Since the first Ara prototype, ETH Zurich has explored different ways of coupling vector accelerators to scalar processors, and many different interfaces were changed over time, with a particular interest toward the OpenHW Group’s X-interface, already used with an early design of Spatz. Currently, the open-source Ara is being actively developed following the last development of the specifications.
Figure 3 - Spatz architecture. Spatz works in tandem with the Snitch processor by means of the X-interface.
As mentioned before, processors usually operate at a fixed size of words (usually 64-bit), which means that any value that is computed is represented by 8 bytes in memory. There are some applications where the range of numbers that are used in computing is quite limited (for example, 0-100), and the same amount of memory can be used to represent multiple different numbers, significantly reducing the memory needs and the computation complexity, with a reduction of the overall energy needed to perform these operations.
To be effective and efficient, a computing system needs to handle different types of number representations. These multi-precision computing blocks allow computing to take place in the most efficient number representation while allowing the full range of capabilities to remain intact.
ETH Zürich has been actively working on exploring efficient arithmetic computing units that can support multiple number formats, mainly through the fpnew, a RISC-V-compliant Floating-Point Unit (FPU) originally developed with multi-precision capabilities as one of its fundamental goals and now maintained by OpenHW Group under the name cvfpu. Its modular multi-precision-ready design allows for computing floating-point operations from 64-bit to 8-bit floating-point data. It also supports alternative formats for 16 and 8 bits, more and more used in the machine learning domain.

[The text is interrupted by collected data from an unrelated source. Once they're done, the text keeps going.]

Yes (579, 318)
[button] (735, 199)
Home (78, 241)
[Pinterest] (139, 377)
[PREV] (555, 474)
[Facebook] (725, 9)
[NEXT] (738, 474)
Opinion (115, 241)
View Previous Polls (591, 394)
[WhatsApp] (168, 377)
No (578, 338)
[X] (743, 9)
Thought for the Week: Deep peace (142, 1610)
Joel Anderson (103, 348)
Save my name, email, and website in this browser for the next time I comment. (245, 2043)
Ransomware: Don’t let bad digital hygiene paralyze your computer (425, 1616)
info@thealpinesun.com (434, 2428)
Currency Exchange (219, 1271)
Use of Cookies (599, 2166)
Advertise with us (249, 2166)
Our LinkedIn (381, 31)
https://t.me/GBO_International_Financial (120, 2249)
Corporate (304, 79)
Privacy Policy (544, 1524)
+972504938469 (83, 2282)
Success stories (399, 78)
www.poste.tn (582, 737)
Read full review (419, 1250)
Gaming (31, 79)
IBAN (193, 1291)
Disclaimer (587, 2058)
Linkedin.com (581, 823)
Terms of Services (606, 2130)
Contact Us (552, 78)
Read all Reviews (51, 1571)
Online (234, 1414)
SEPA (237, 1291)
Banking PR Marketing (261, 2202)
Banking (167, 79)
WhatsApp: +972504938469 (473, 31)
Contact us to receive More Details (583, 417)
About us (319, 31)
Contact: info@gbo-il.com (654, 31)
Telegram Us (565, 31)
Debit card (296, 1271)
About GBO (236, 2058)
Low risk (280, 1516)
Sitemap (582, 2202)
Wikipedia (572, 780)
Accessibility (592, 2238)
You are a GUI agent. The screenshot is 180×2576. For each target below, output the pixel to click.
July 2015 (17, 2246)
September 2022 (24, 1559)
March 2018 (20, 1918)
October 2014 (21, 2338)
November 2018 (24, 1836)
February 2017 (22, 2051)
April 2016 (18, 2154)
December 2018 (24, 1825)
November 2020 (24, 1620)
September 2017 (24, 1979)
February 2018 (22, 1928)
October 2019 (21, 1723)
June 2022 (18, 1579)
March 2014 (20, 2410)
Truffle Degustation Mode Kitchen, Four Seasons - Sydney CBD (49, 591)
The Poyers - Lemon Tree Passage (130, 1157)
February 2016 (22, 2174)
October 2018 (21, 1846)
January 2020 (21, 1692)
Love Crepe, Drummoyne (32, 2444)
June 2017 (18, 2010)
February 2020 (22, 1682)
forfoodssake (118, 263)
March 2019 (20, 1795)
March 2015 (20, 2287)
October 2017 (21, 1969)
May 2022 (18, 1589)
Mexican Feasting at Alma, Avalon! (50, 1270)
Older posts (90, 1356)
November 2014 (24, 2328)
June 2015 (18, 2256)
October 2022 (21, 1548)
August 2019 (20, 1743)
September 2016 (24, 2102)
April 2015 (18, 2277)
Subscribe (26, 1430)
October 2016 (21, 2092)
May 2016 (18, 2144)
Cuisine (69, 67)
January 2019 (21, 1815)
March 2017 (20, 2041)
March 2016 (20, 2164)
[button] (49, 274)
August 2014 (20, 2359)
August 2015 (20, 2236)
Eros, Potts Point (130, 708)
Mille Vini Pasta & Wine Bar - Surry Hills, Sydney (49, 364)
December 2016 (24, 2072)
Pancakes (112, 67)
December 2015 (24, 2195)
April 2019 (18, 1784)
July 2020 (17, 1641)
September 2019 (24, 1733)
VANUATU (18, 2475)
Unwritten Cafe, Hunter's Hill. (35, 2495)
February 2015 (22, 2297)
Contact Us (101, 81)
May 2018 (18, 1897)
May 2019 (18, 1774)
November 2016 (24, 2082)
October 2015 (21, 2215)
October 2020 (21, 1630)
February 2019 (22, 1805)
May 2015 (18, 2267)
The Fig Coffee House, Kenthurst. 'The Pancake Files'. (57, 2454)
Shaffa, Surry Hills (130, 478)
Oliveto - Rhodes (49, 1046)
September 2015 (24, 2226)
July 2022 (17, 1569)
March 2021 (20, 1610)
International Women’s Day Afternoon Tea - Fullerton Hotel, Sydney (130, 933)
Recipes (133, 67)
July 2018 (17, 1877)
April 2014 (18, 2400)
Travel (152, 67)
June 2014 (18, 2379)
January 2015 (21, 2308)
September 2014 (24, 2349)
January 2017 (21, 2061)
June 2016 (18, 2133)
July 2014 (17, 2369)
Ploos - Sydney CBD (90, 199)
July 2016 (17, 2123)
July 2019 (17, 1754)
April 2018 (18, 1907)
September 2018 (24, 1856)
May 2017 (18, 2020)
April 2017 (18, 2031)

Vector processing and multi-precision capabilities are fundamental steps toward fast and efficient processing in an era in which focusing the power where it is really needed, without any waste, is paramount. To this extent, ETH Zurich is working on fully supporting the cvfpu multi-precision capabilities on the Ara vector processor to unleash even higher energy efficiency during the computation.
In ISOLDE, we aim to apply this know-how to multi-precision Vector processing units paired with RISC-V cores to improve the efficiency of the target use cases and provide Europe and the whole open-source community at large with new tools to tackle the upcoming computational challenges.